American Airlines, US Airways merger to go forward
WASHINGTON (WJLA) - The massive merger between American Airlines and US Airways will go forward, the Department of Justice announced Tuesday, after an agreement to settle a series of lawsuits challenging the move.
The merger, the plans for which were announced in February of 2012, is expected to be completed by December.
As part of the agreement, the new combined airline will lead to a reduction in service at Ronald Reagan Washington National Airport. The company says that the merger will lead to 44 fewer daily departures from DCA.
"There is much more work ahead of us, but we're energized by the challenge and look forward to competing vigorously in the ever-changing global marketplace," American Airlines president and CEO Tom Horton said.
The settlement reached Tuesday still requires approval by a federal judge in Washington.
In total, the merged airline will give up 52 slot pairs at Reagan, 17 at New York's LaGuardia Airport and several flights out of and into Boston Logan International Airport, Chicago O'Hare International Airport, Dallas' Love Field, Los Angeles International Airport and Miami International Airport.
Those slots, as per the agreement, would go to low-cost carriers in an attempt to offset the merger's impact.
"This mutual agreement ends a protracted period of ambiguity and provides the platform on which the future network of flights at Ronald Reagan Washington National Airport will be built," Metropolitan Washington Airports Authority officials said in a statement.
The combined airline will maintain hubs in Charlotte, New York (Kennedy), Los Angeles, Chicago (O'Hare), Philadelphia and Phoenix.
The Department of Justice was a party to a lawsuit that took issue with the merger. The agency, along with several states including Virginia and the District, to block the $11 billion merger in August.
Officials with the DOJ and the parties to the suit claimed that travelers and several airports, particularly Reagan, would be hurt by the merger.
Attorney General Eric Holder said the agreement would ensure more competition on nonstop and connecting routes throughout the country. The department called the slot and gate divestitures at key airports "groundbreaking."
The agreement announced Tuesday settled that suit, of which the DOJ, Arizona, Florida, Michigan, Tennessee, Pennsylvania, Virginia and the District of Columbia.
"We are pleased to have this lawsuit behind us and look forward to building the new American Airlines together," US Airways CEO Doug Parker said in a statement.

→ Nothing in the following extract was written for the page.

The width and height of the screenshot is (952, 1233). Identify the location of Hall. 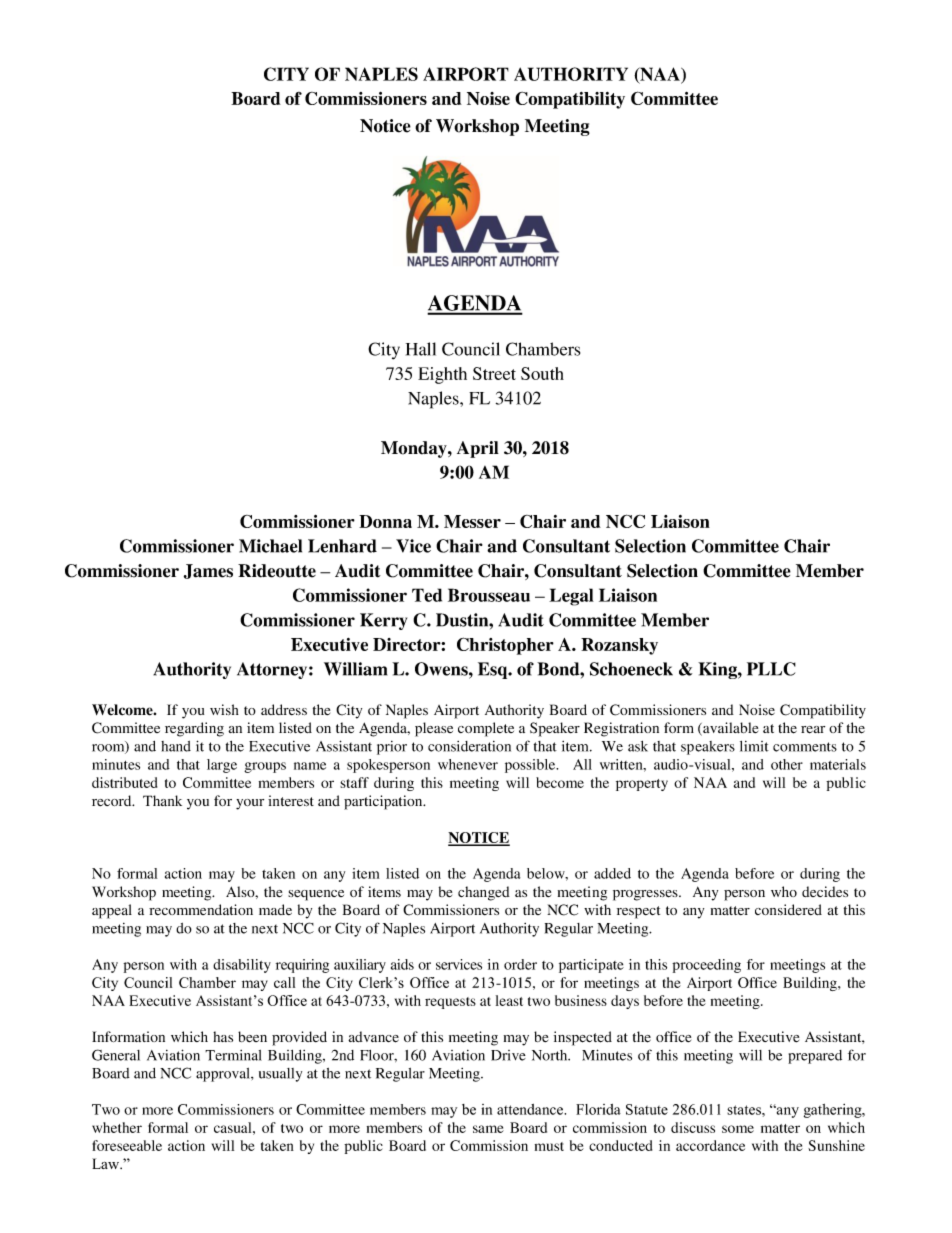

Parker will be the new CEO of the combined airline.
The American/US Airways merger is the latest in a line of major airline combinations that have taken place over the past several years.
In 2008, Northwest merged with Delta to become what was called, at the time, the world's largest airline by passenger traffic. In 2010, Southwest acquired AirTran, and in 2012, United completed its merger with Continental.
US Airways itself is the product of a merger; in 2005, the airline combined with America West Airlines.